Orçamento do Estado assume financiamento de respostas contra a violência doméstica e tráfico humano
A partir de 2027, Portugal assistirá a uma mudança histórica no modelo de apoio financeiro às organizações da sociedade civil que combatem a violência doméstica e o tráfico de seres humanos. Após anos de uma dependência quase total de fundos europeus — marcada por instabilidade constante, projectos de curta duração e uma pesada carga burocrática —, a Ministra Margarida Balseiro Lopes, em reunião com representantes destas organizações que decorreu recentemente em Lisboa, aceitou a transição para um modelo de financiamento sustentado directamente pelo Orçamento do Estado.

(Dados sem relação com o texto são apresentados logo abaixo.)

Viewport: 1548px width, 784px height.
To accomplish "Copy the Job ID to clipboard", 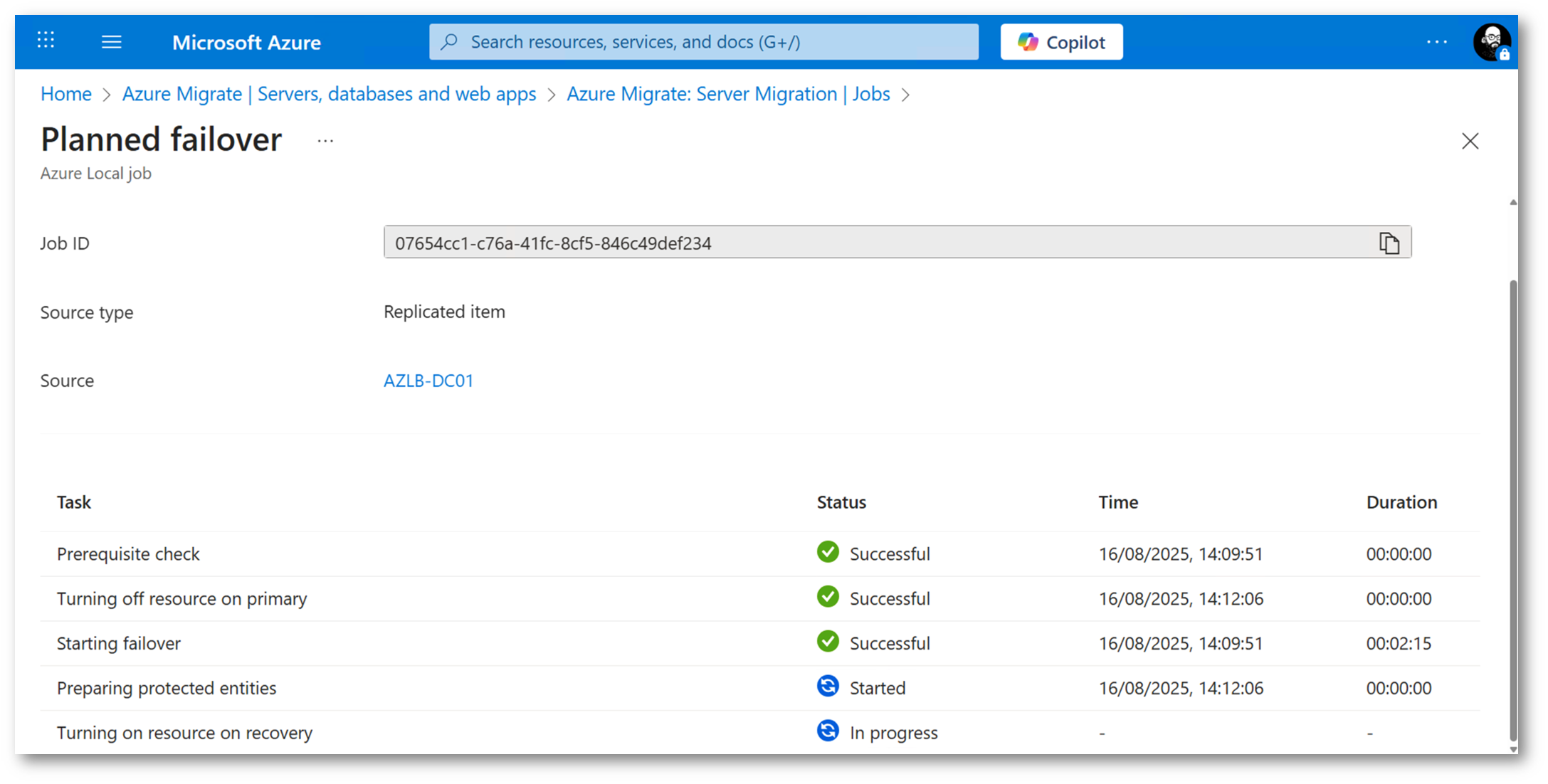I will [x=1389, y=243].
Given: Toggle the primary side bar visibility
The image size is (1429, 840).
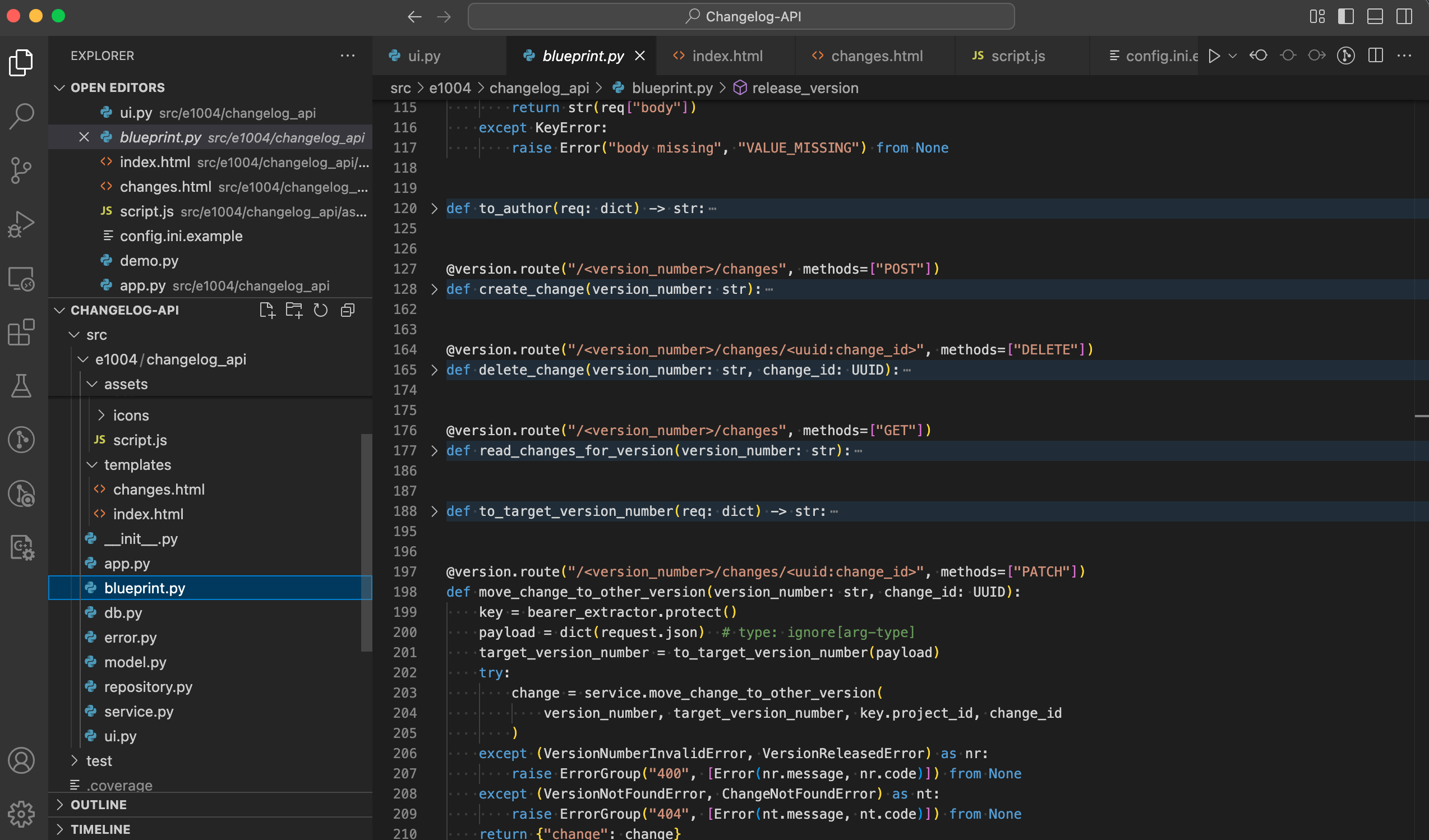Looking at the screenshot, I should 1345,16.
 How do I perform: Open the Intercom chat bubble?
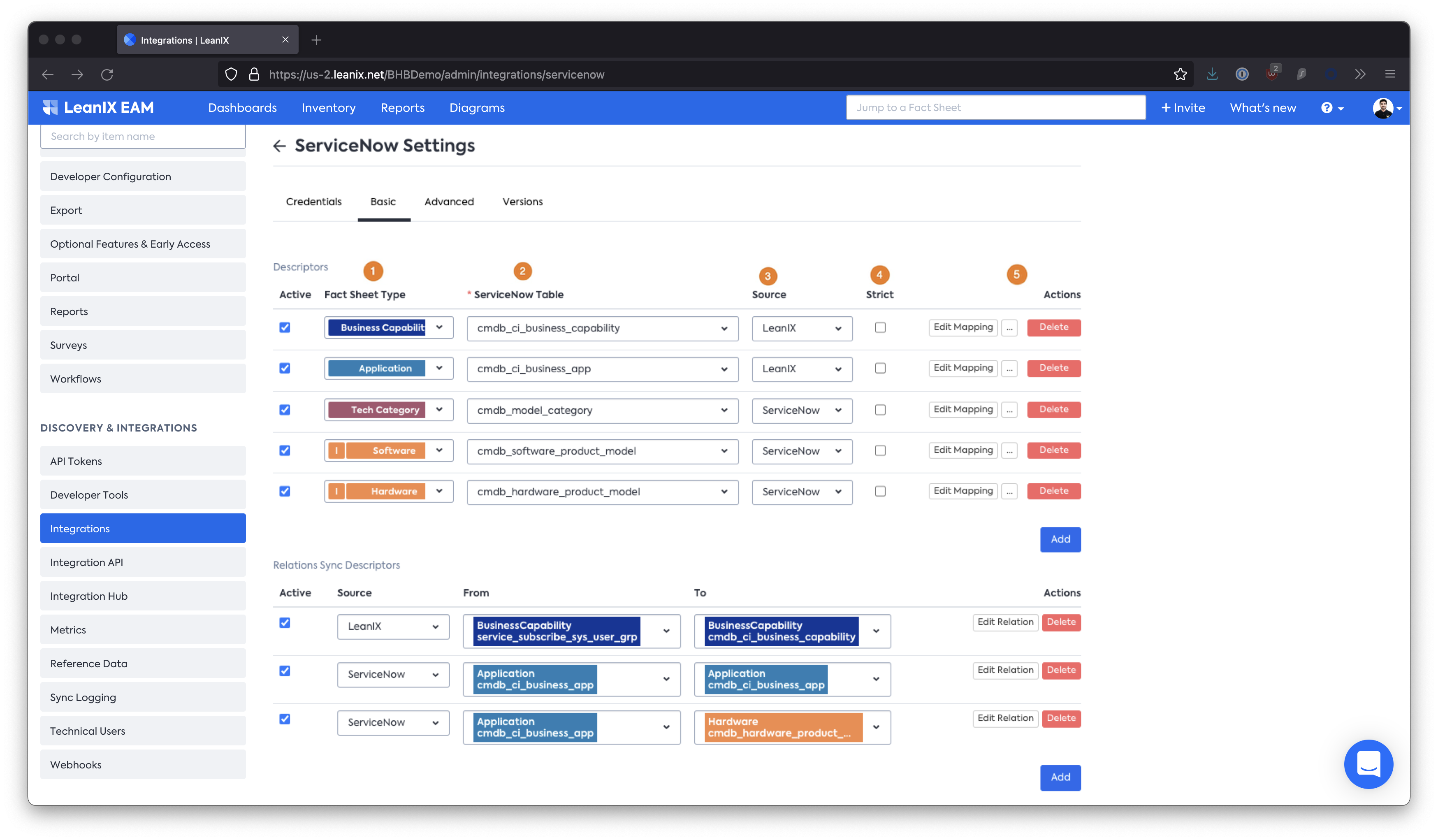[x=1369, y=764]
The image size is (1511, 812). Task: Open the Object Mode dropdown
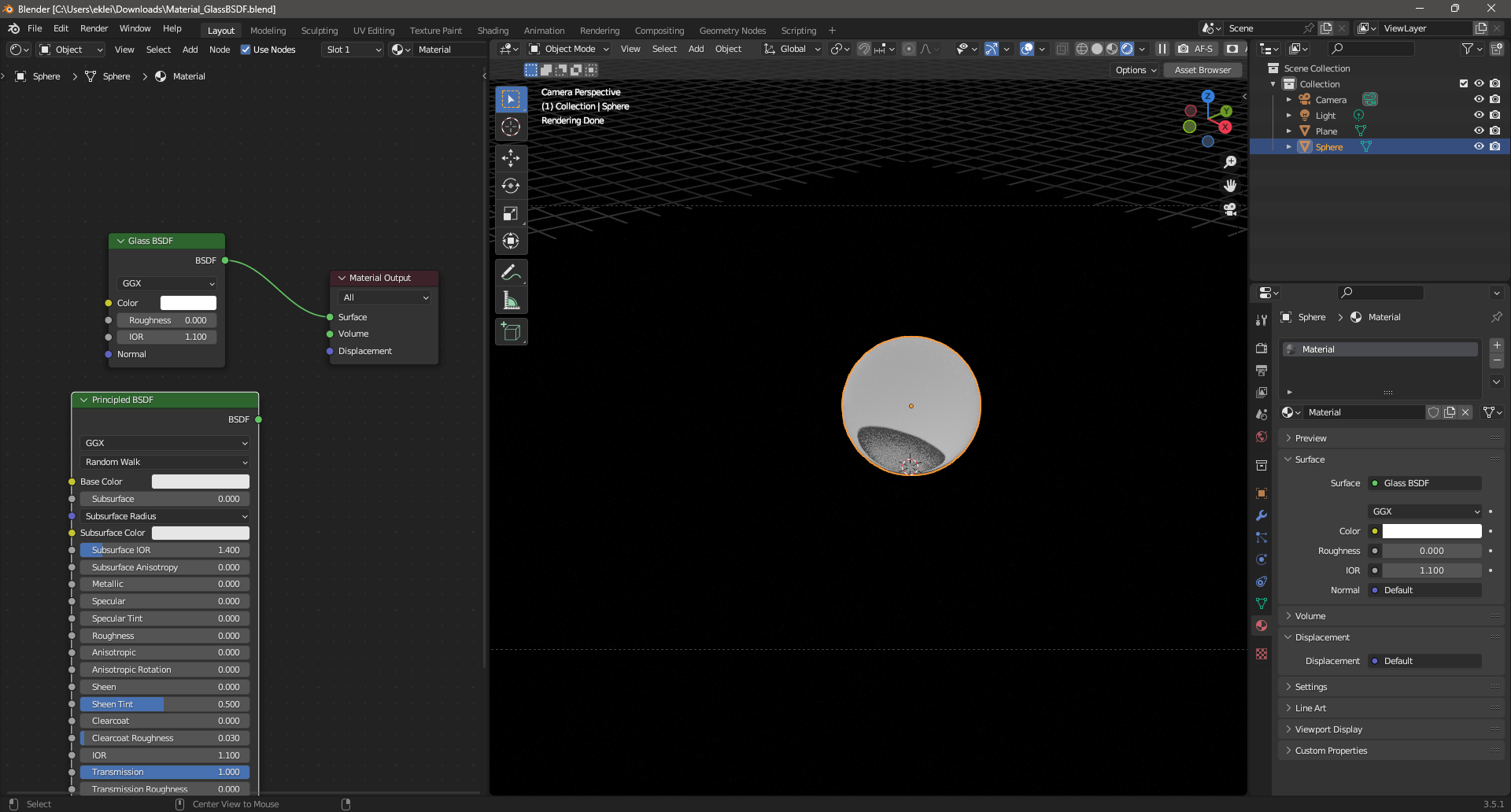click(568, 48)
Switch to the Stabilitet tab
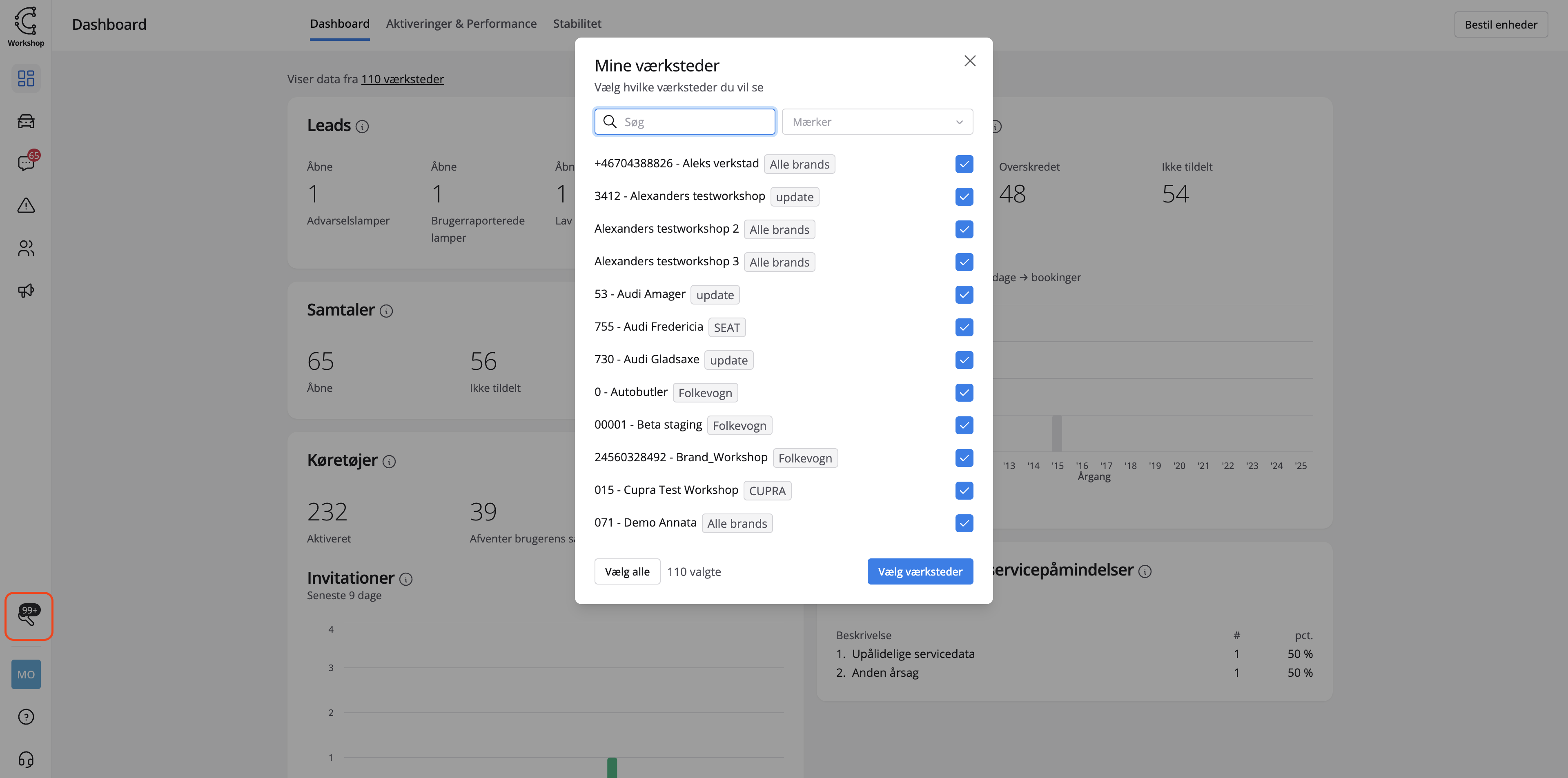1568x778 pixels. pos(577,24)
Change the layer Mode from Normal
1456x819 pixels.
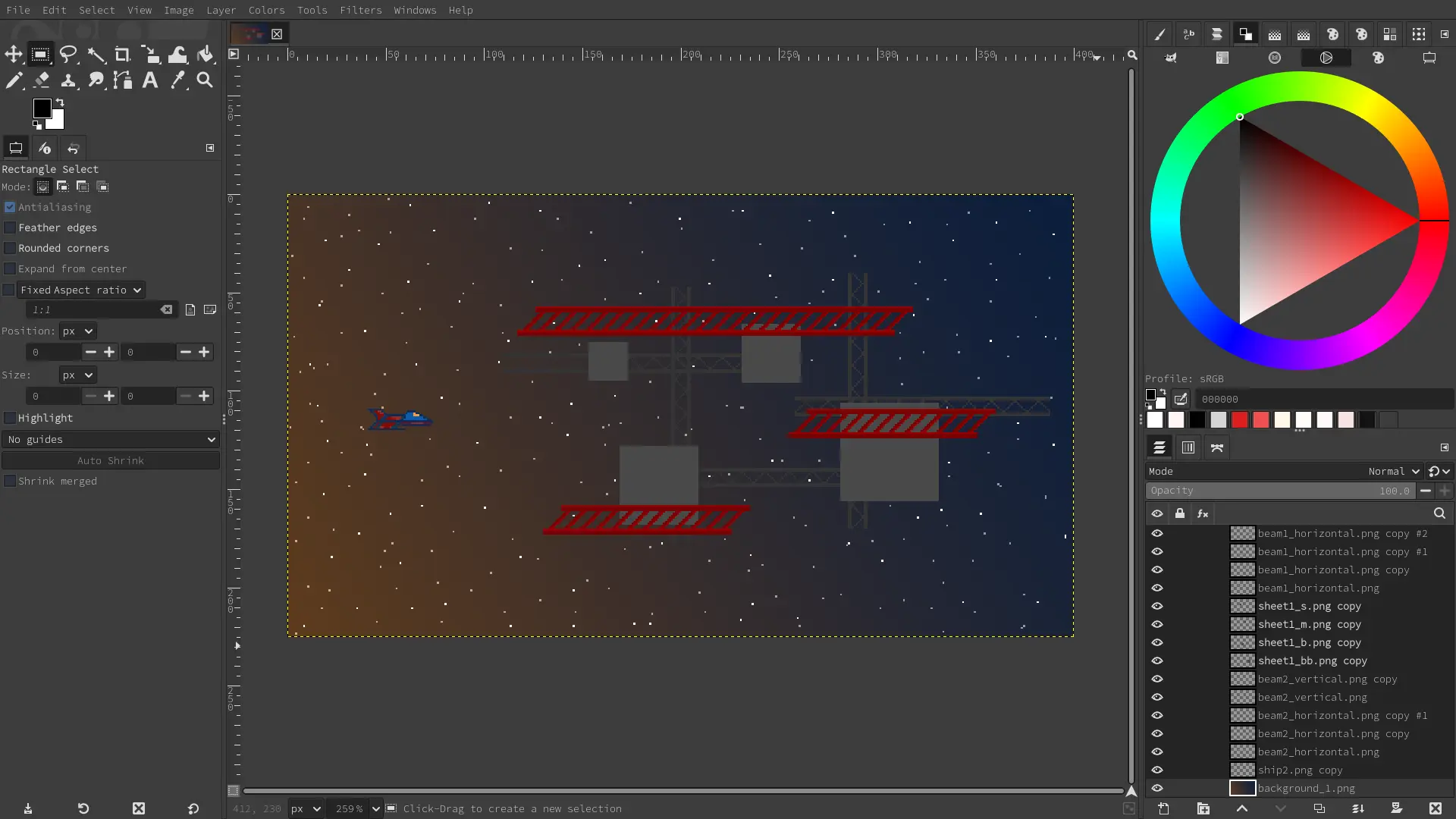[1394, 471]
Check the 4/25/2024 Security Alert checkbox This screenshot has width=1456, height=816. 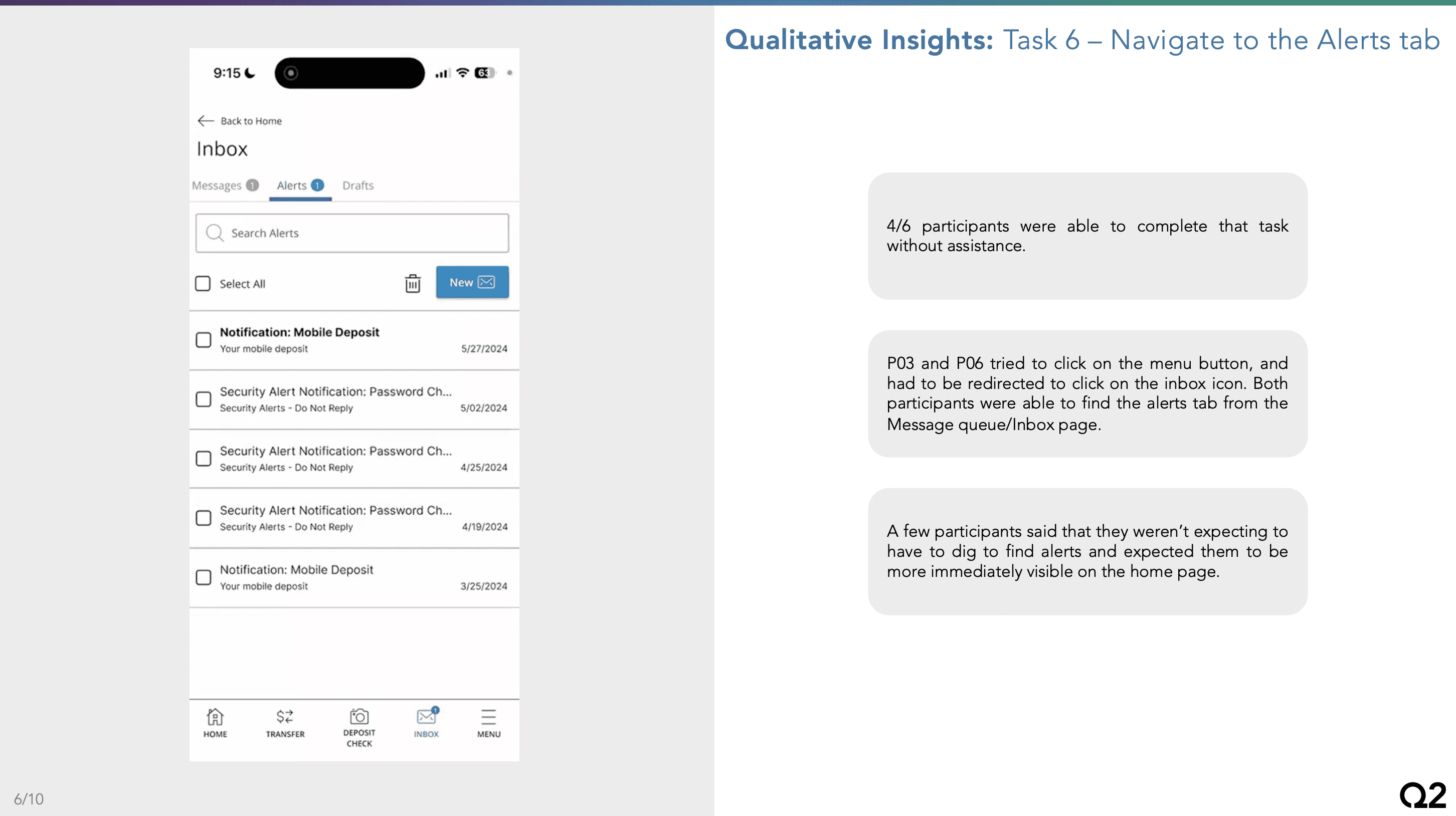pyautogui.click(x=204, y=458)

Esta medida surge após um alerta de dezenas de organizações sobre o risco iminente de colapso das redes nacionais de apoio, reuniões com os diferentes grupos parlamentares e uma acção colectiva marcada pela união.
Para mitigar a crise imediata, os projectos que terminavam este ano foram prorrogados até Dezembro, mas a grande transformação reside na garantia de verbas públicas estruturais a longo prazo, aliviando de imediato dezenas de entidades que gerem cerca de meia centena de respostas no terreno.
Esta estabilidade financeira e o fim do sufoco das candidaturas intermitentes representam uma vitória e uma reivindicação antiga. Com esta transição, as estruturas e as equipas técnicas poderão finalmente focar-se no que é verdadeiramente essencial: garantir uma resposta qualificada, protectora e emancipatória para as vítimas, em pleno cumprimento da Convenção de Istambul.